Creating tokens from list of sentences is returning characters instead of words

from nltk.tokenize import sent_tokenize

text = open(path).read().lower().decode("utf8")
sent_tokenize_list = sent_tokenize(text)

tokens = [w for w in itertools.chain(*[sent for sent in sent_tokenize_list])]

The last line, "tokens", returns characters instead of words.

Why is this and how do I get it to return words instead? Especially considering doing it based on a list of sentences.

Solution

Because sent_tokenize returns a list of string sentences and itertools.chain chains iterables to a single iterable returning items one at a time from each until they're exhausted. In effect you've recombined the sentences to a single string and iterate over it in the list comprehension.

To create a single list of words from a list of sentences you can for example split and flatten:

tokens = [word for sent in sent_tokenize_list for word in sent.split()]

This does not handle punctuation, but your original attempt wouldn't either. Your original would work also with split:

tokens = [w for w in itertools.chain(*(sent.split()
                                       for sent in sent_tokenize_list))]

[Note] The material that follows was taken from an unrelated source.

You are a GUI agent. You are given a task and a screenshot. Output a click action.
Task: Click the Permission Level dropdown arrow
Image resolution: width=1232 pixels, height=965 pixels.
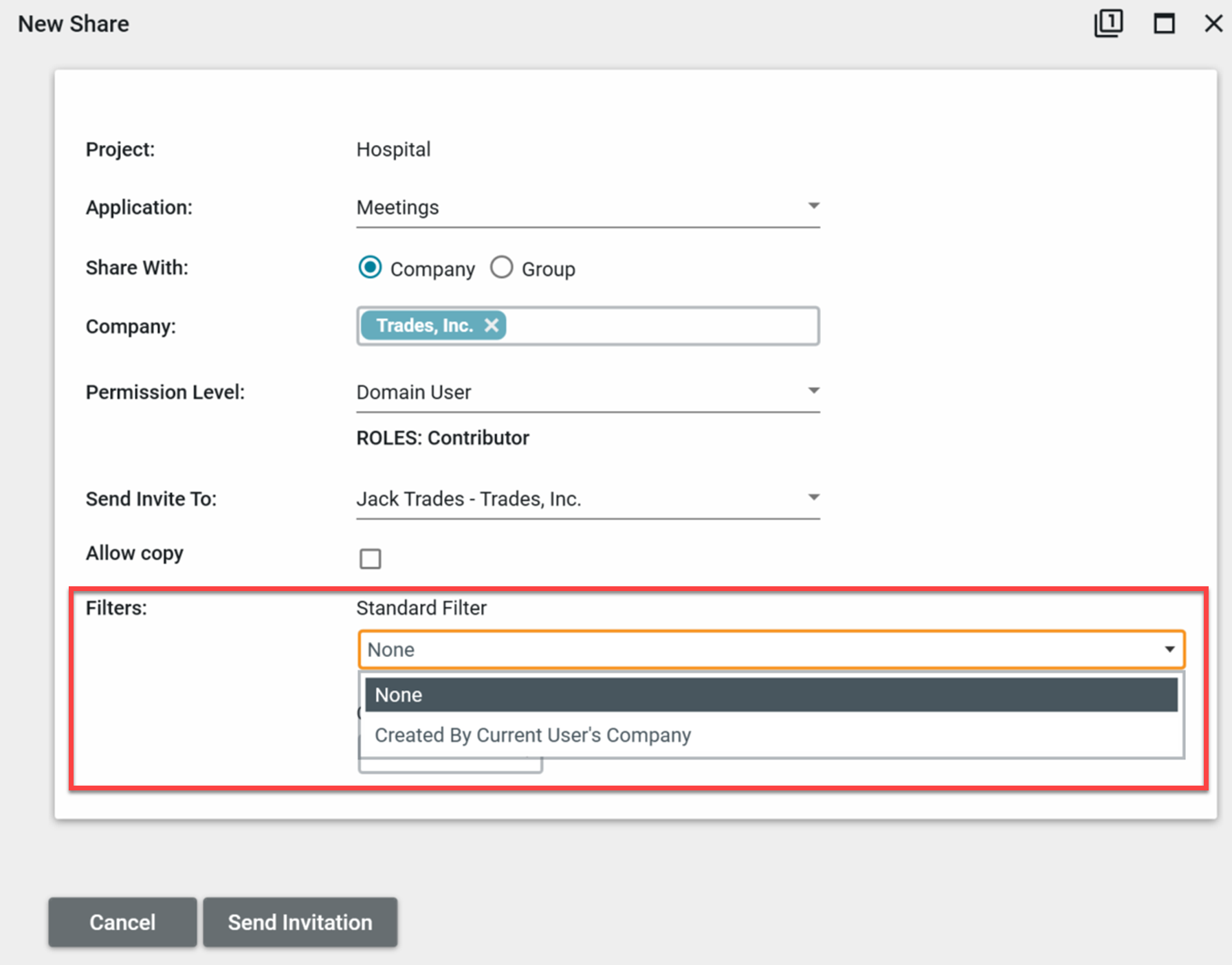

Note that you can use a generator expression instead of a list comprehension as arguments to unpack. Even better, use chain.from_iterable:

tokens = [w for w in itertools.chain.from_iterable(
    sent.split() for sent in sent_tokenize_list)]

For punctuation handling use nltk.tokenize.word_tokenize instead of str.split. It'll return words and punctuation as separate items, and splits for example I's to I and 's (which of course is a good thing since they're in fact separate words, just contracted).